Brzymialkiewicz’s team has been trying to pull those fused pieces of data together while also leveraging technologies in their Office of Information Technology and considering where they believe they can find the highest risk related to grant fraud.
“[Analysts] were heavily using our cloud environment, pulled together a [business intelligence] tool we already had, thought through how to integrate some of this information to start pulling together a risk model, and over time, we’re kind of doing a walk-crawl-run [process],” Brzymialkiewicz said of the risk model.
About six months ago, Brzymialkiewicz’s team had an “elementary school-level” risk model for predictive analytics in place. That model is currently at the “high school” level, she said, with aims to further improve the model.
“How do we pull this information together so we can look at … the disbursements coming out of these clients?” Brzymialkiewicz said. “For grants, you might expect if it’s really a legitimate grant, you’re going to see a steady trend of what that disbursement should look like. In fraud schemes, that’s not what you see.
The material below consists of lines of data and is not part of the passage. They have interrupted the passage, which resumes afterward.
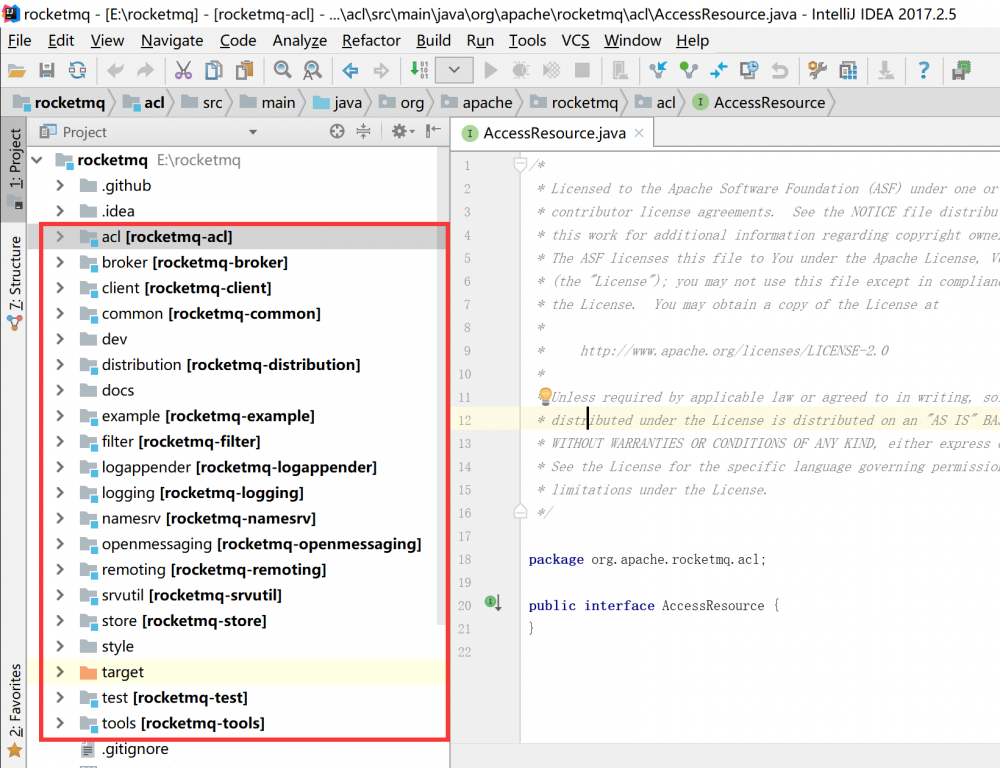Click the Back navigation arrow

(350, 70)
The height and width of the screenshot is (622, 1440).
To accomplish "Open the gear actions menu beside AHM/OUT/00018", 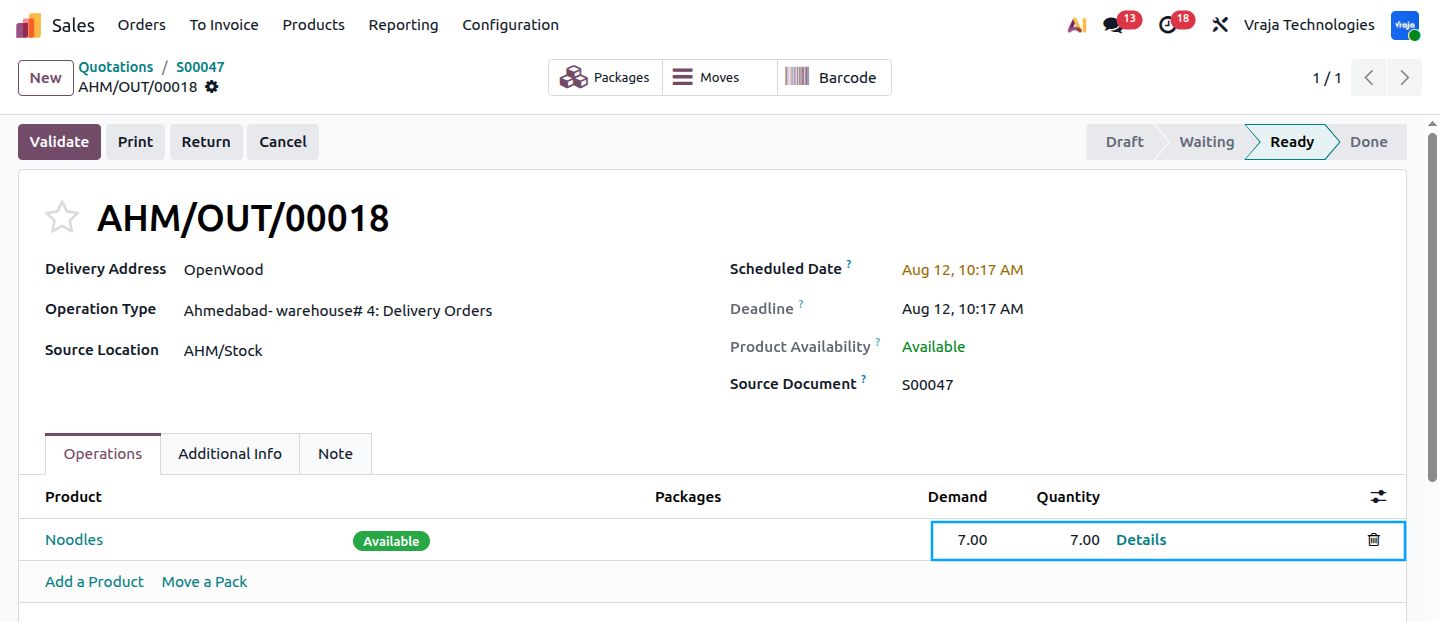I will [211, 87].
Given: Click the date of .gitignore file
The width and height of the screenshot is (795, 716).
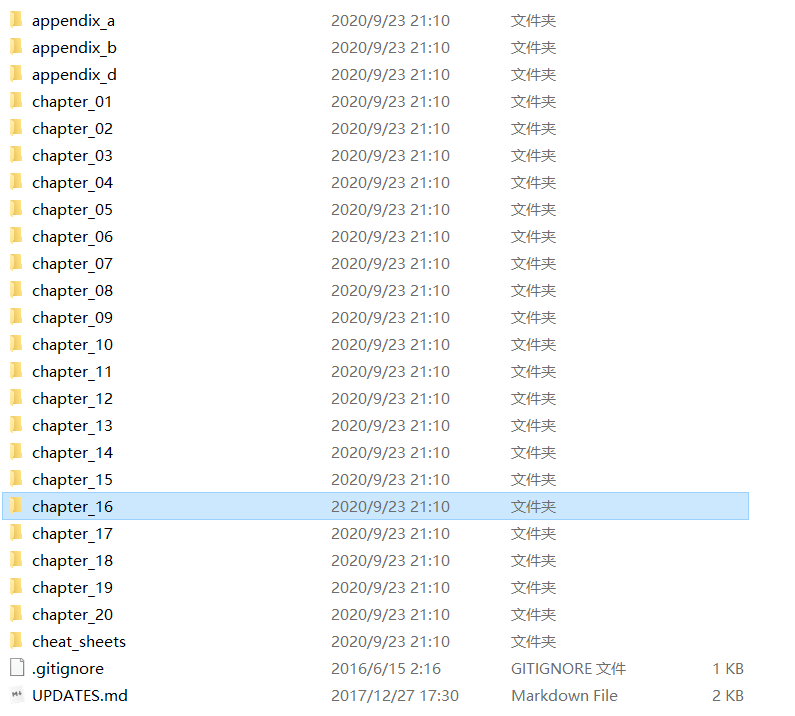Looking at the screenshot, I should 385,668.
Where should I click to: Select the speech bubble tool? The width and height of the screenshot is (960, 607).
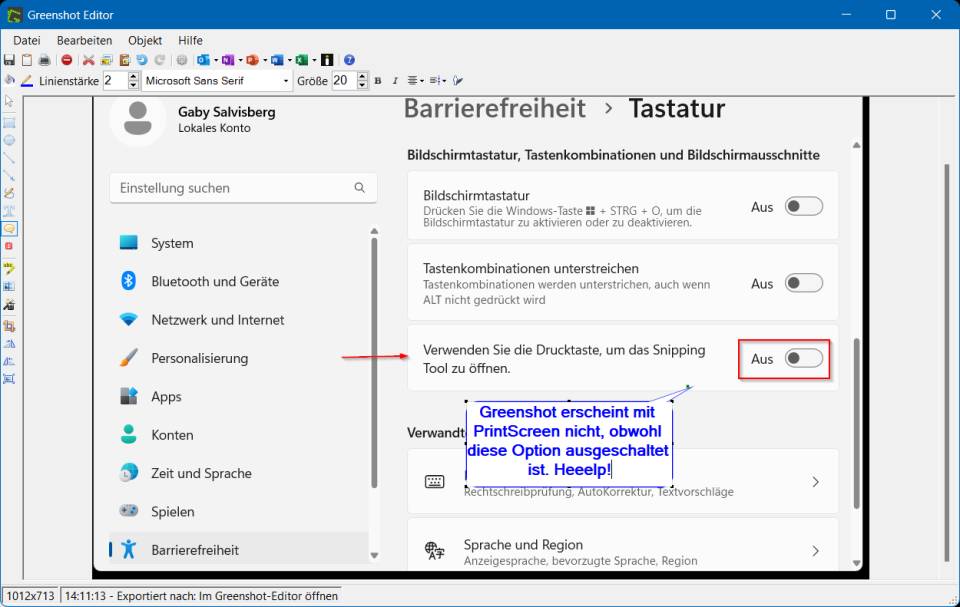pos(10,229)
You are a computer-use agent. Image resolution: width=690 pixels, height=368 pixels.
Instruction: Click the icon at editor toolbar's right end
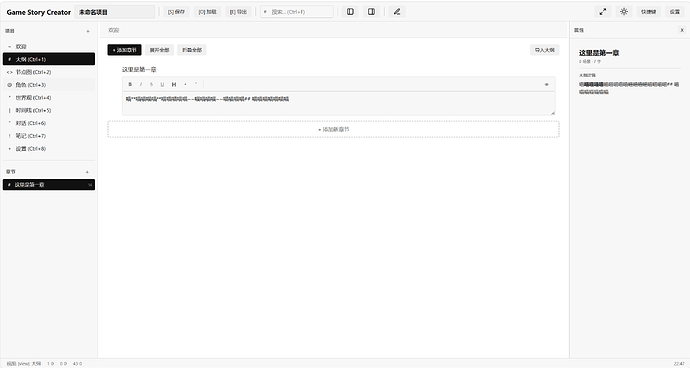547,84
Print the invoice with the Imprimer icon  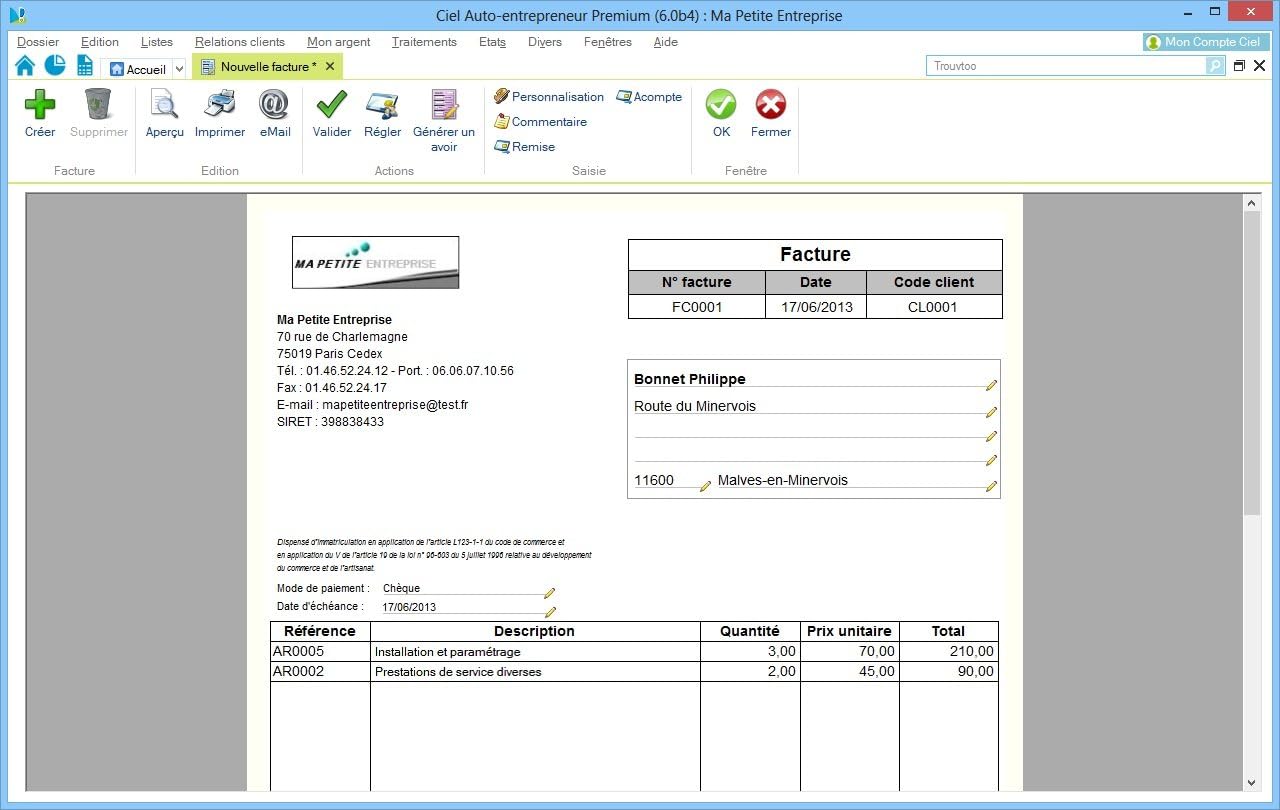pyautogui.click(x=219, y=112)
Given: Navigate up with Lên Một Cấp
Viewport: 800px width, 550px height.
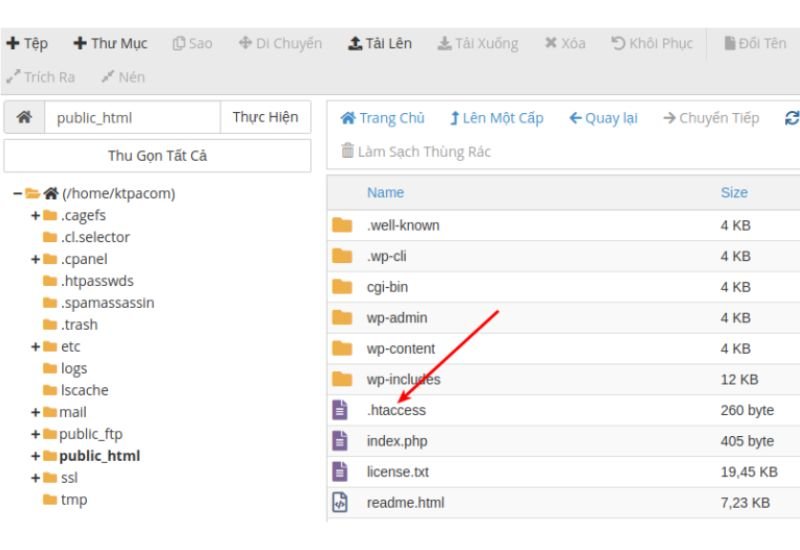Looking at the screenshot, I should click(x=496, y=118).
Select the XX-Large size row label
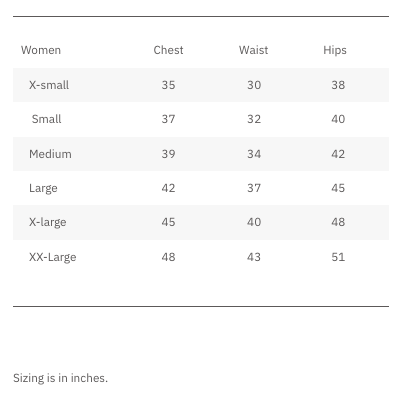 (x=53, y=257)
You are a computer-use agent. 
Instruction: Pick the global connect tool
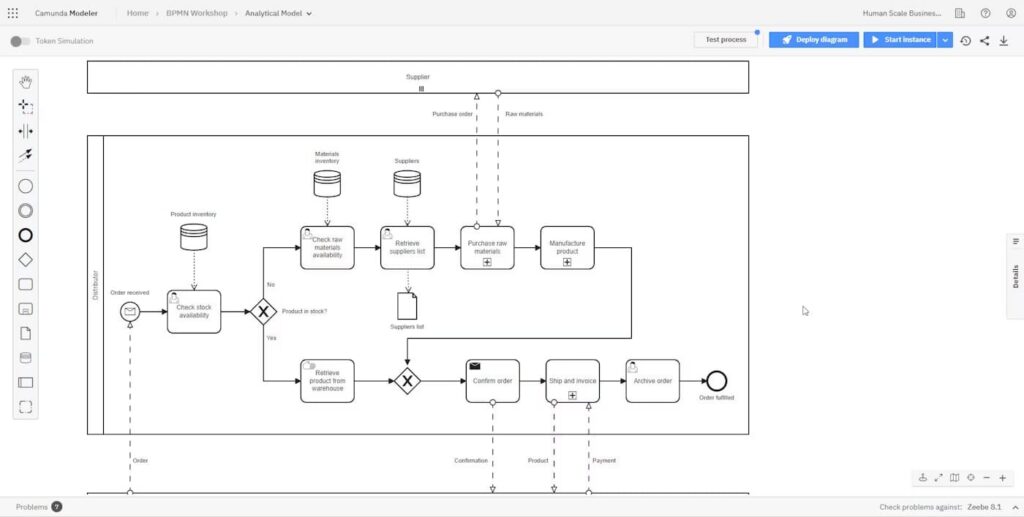(x=26, y=156)
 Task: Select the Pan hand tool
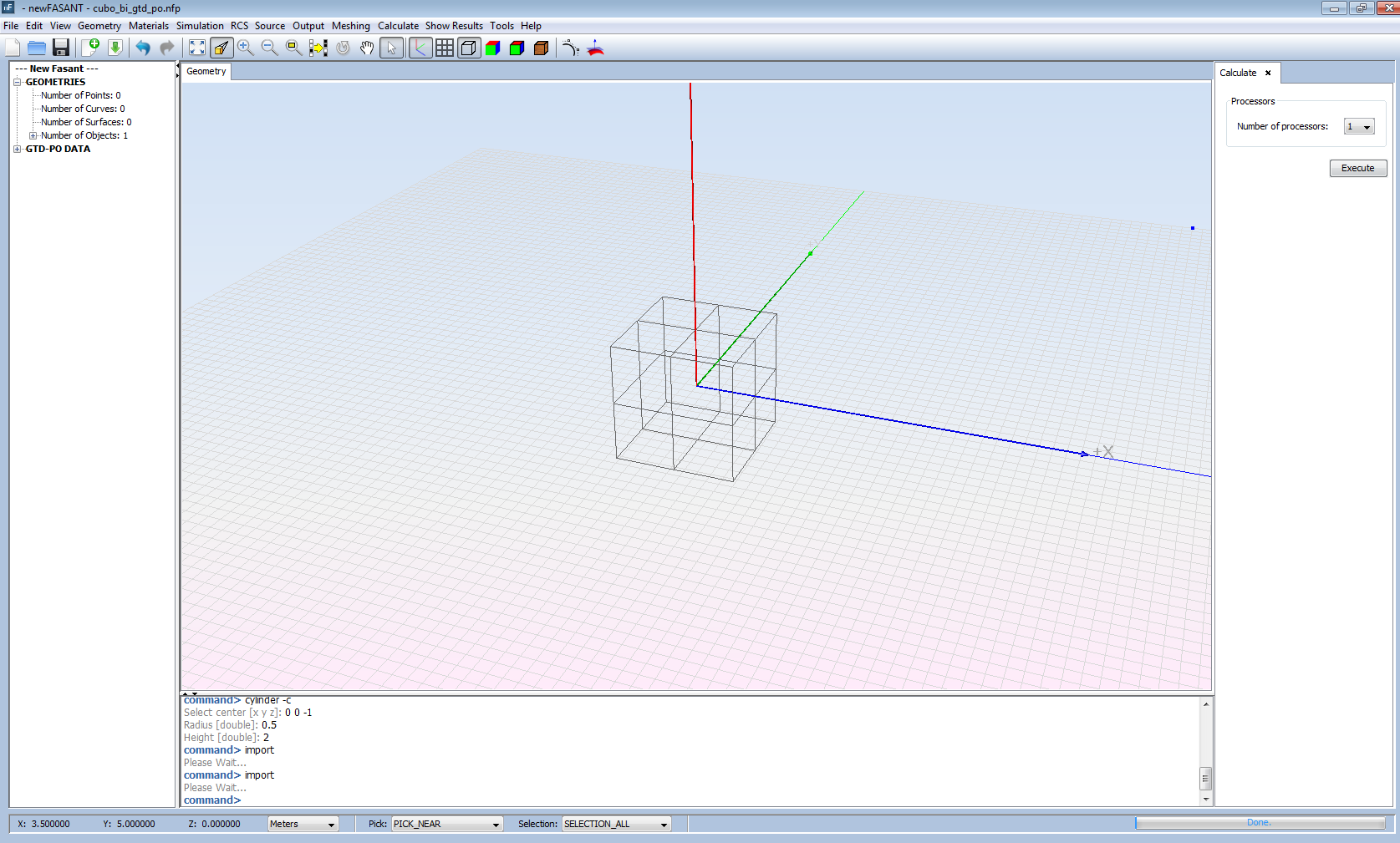pyautogui.click(x=367, y=48)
You see months of inactivity and all of a sudden a huge payment.”
In pulling together disbursement information, as well as bank account information and other sources of data, Brzymialkiewicz’s team is able to increase oversight over fraud, waste, and abuse of financial flow of grants and other money within HHS. The success, she added, comes from keeping the business mission of the agency in mind and then using data to inform decision-making.
“When we talk about why are we pulling this data together, it’s not just for the sake of having data come together,” Brzymialkiewicz said. “It’s what we’re going to do with it.”
Expanding on her stance of how to back mission up with data, Brzymialkiewicz highlighted the importance of the Foundations for Evidence-Based Policymaking Act, or Evidence Act, which calls upon agencies to leverage data as a strategic asset.
“Really what the Evidence Act is going to get us to do is — how do we organize the data, how do we understand the data we have, how do we have governance around that so that people are actually engaged in understanding what governance works around that, how are we controlling access to it,” Brzymialkiewicz said.
The Evidence Act, as well as the Digital Accountability and Transparency Act (DATA Act) and Federal Data Strategy, have been major pieces of legislation and strategizing by federal agencies to better leverage government data in policy and decision-making.